Students in fire fighter certificate programs are given both hands-on and classroom instruction. In addition to coursework, they may learn to operate emergency vehicles or participate in live fire training. Common course topics can include:
- Fire systems
- Fire technology
- Hazardous materials
- Fire apparatus management
- Fire prevention
- Fire chemistry
- Fire fighter safety
Employment Outlook and Salary Info
According to the U.S. Bureau of Labor Statistics (BLS), employment opportunities for fire fighters were projected to increase 19% from 2008-2018. This was due to the increasing populations of metropolitan areas. The need to replace volunteer positions was also expected to drive demand. The mean annual wage for these first responders was $47,730 as of May 2010 (www.bls.gov).

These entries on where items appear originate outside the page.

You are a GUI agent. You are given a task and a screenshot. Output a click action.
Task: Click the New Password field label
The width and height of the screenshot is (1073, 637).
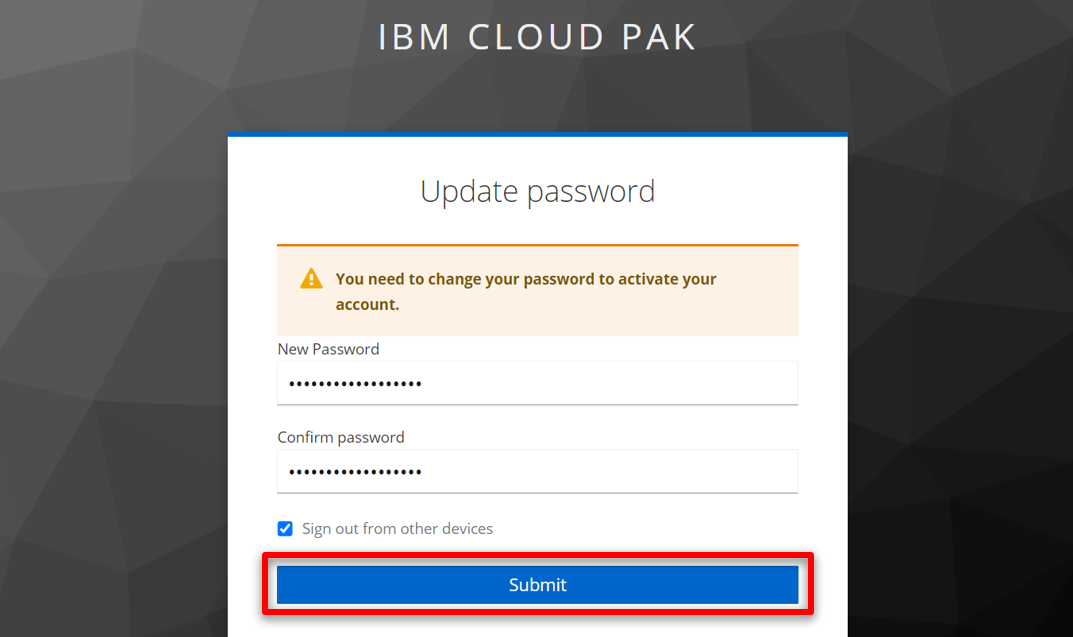coord(328,349)
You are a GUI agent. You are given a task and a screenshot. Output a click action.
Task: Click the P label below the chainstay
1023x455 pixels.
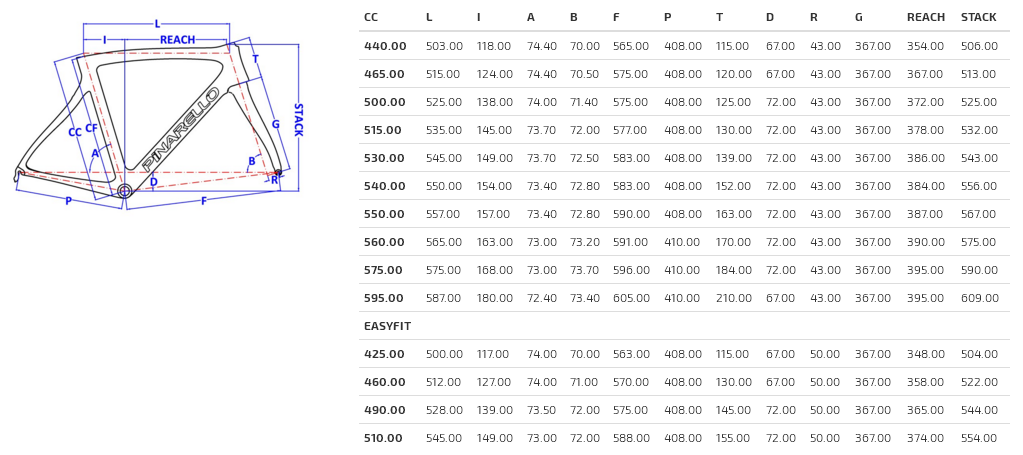(68, 201)
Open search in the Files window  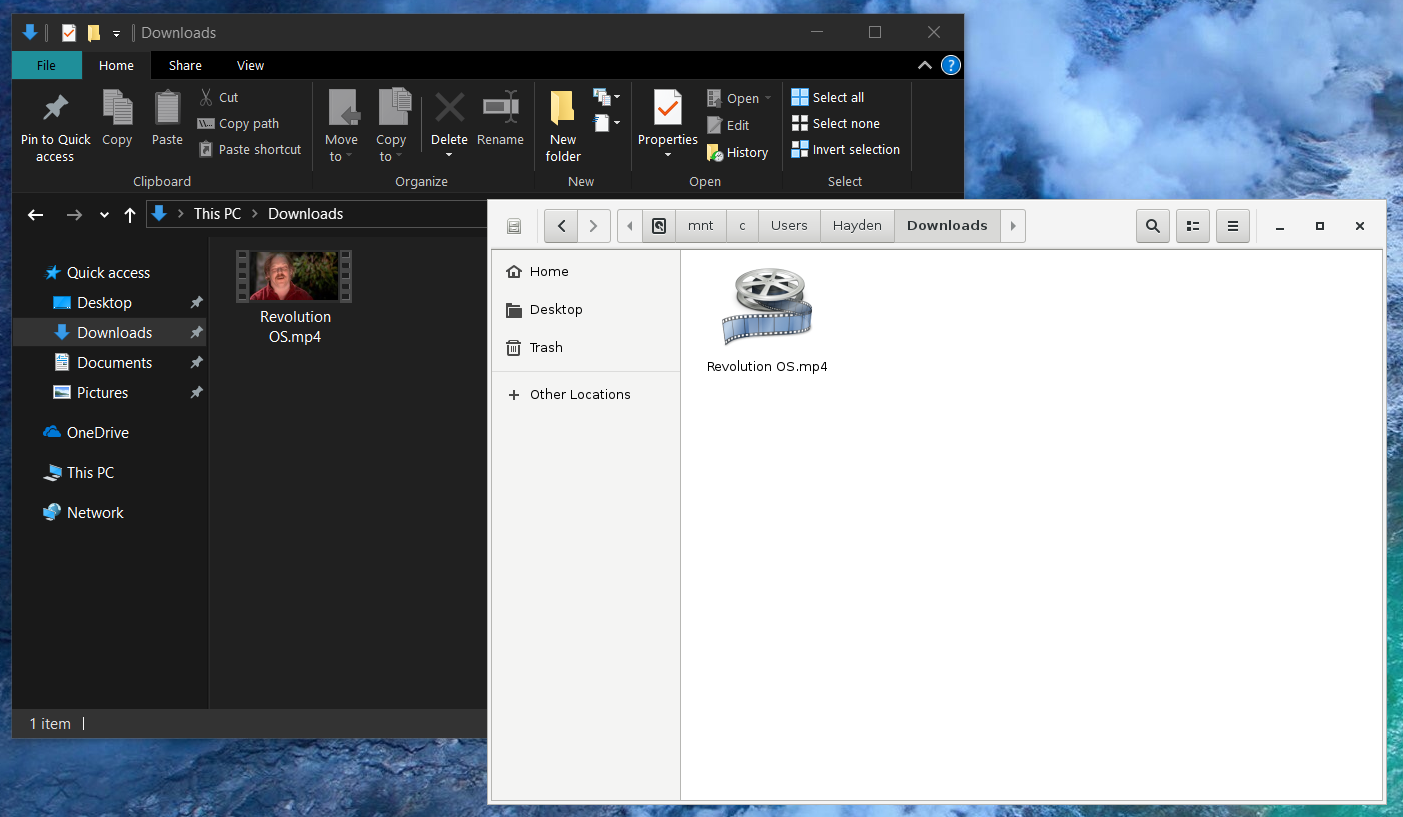click(1152, 226)
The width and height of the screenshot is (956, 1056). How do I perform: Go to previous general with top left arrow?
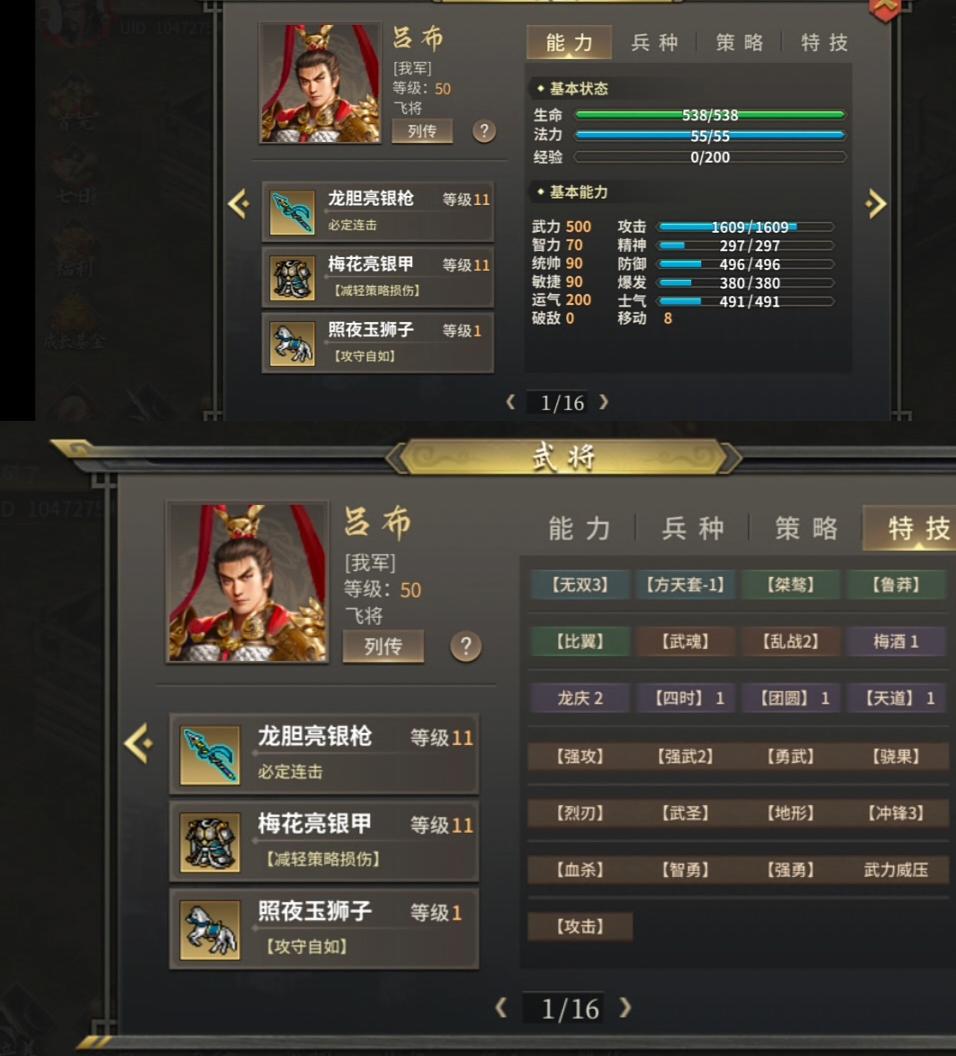coord(239,203)
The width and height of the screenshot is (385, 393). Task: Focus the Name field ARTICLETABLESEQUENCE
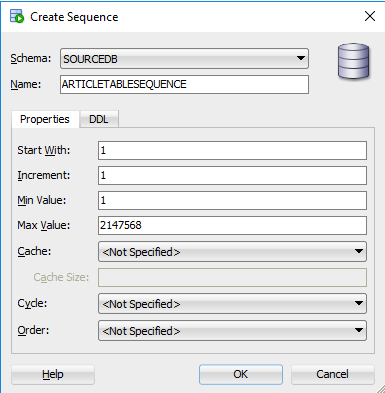click(184, 84)
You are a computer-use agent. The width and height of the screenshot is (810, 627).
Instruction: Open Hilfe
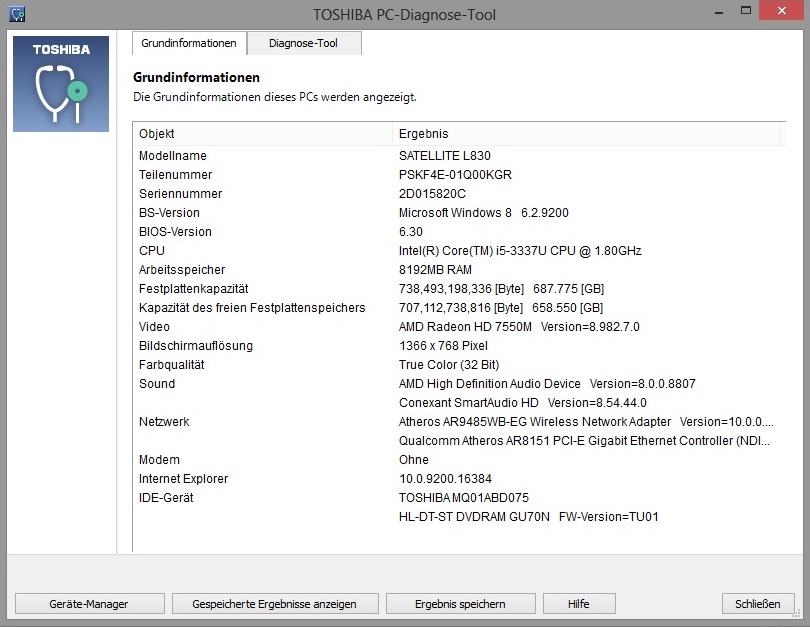[x=578, y=604]
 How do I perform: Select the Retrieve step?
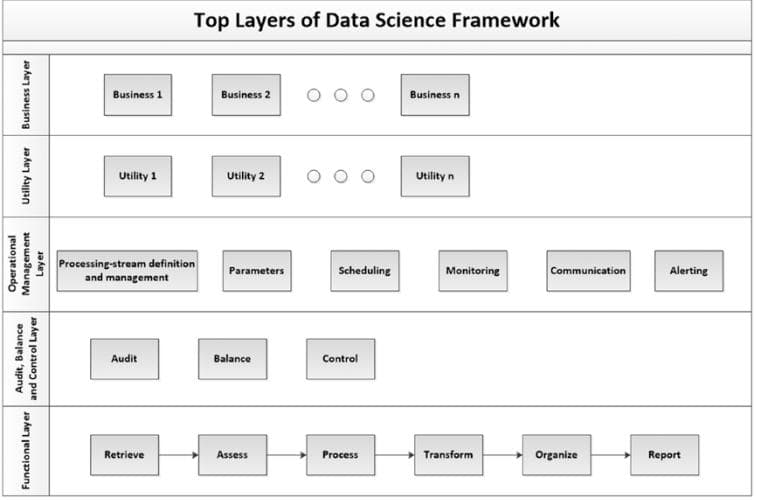point(124,455)
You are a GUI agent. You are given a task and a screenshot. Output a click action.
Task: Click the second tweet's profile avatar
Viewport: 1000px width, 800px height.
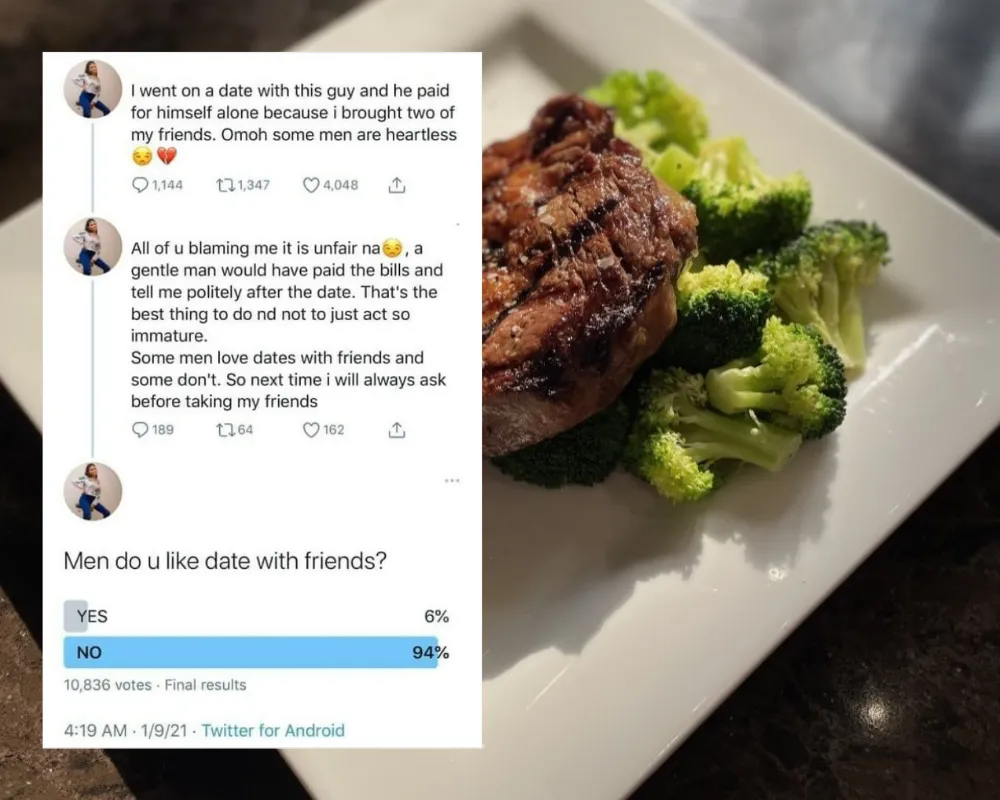(93, 246)
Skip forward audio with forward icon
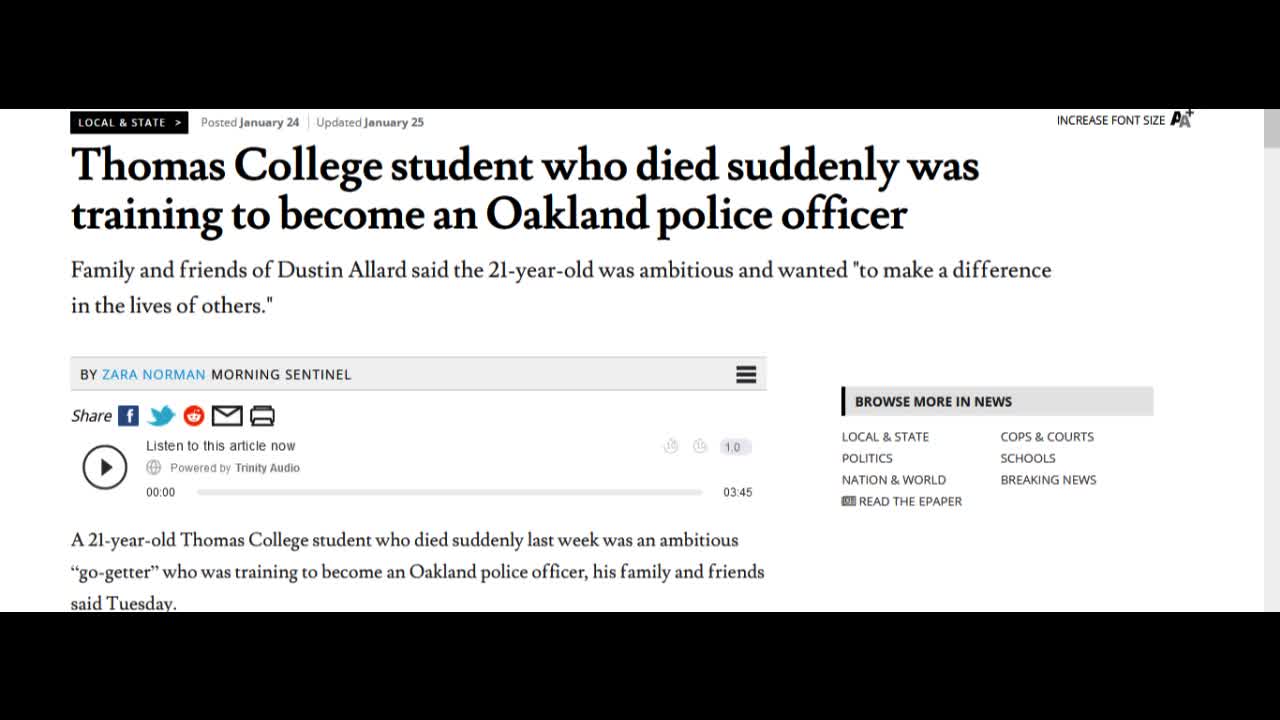 pos(700,446)
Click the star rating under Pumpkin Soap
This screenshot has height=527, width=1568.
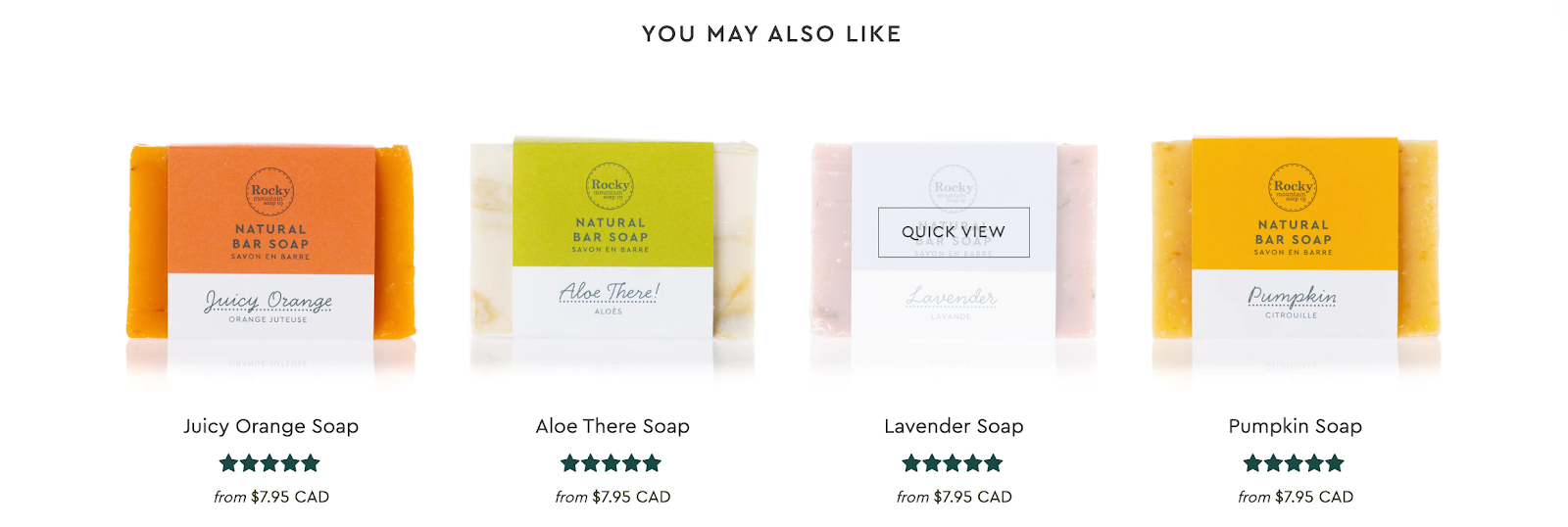pyautogui.click(x=1294, y=463)

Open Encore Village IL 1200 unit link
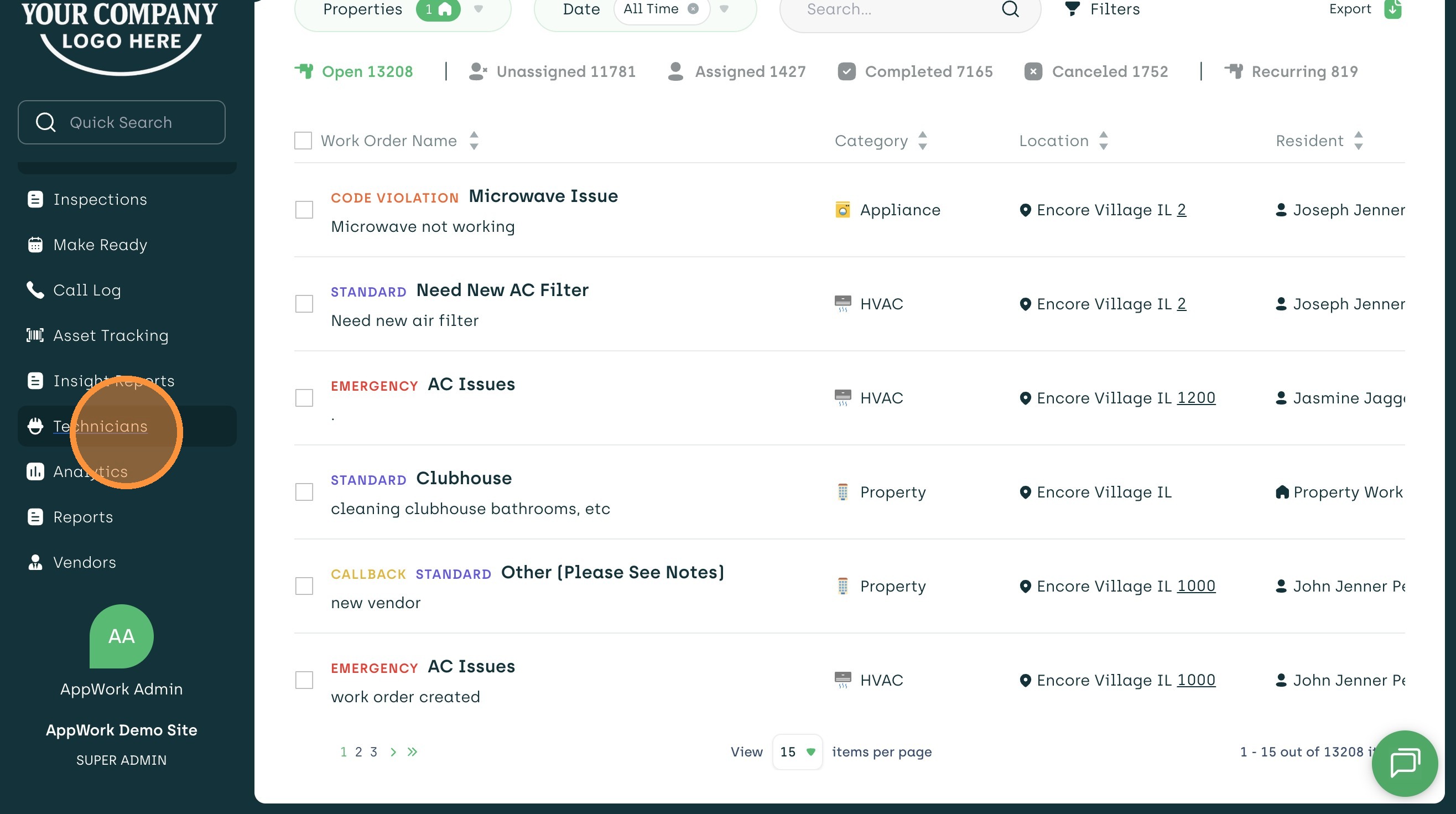[x=1196, y=398]
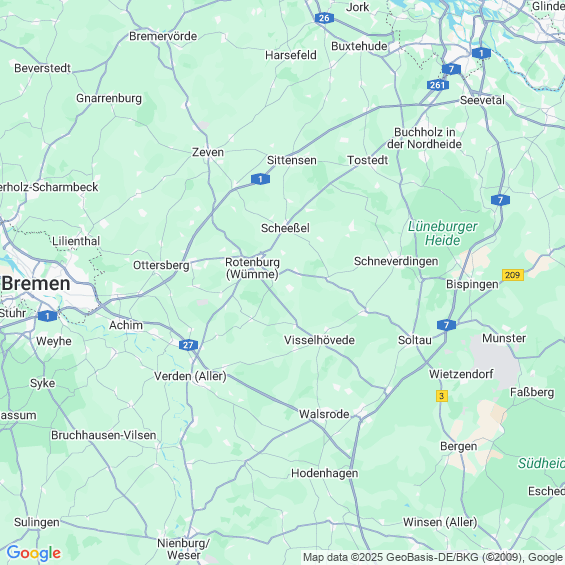Open the Google logo link

tap(34, 553)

Certification and Continuing Education Information
According to the BLS, a high school diploma is often sufficient for entry into the fire fighting profession, provided applicants can pass written and practical exams. However, in some states, these exams are part of a mandatory certification process for basic or entry-level positions. In addition to earning passing exam scores, aspiring fire fighters typically need to complete state-approved fire fighter I and fire fighter II training programs. Other states may offer voluntary certification.
Fire fighter certificate program graduates looking for continuing education options might want to consider earning an associate degree in fire science or a related field. In some cases, credits earned in a certificate program may be applied toward one of these 2-year degrees. According to the BLS, earning this degree may improve an applicant's employment prospects.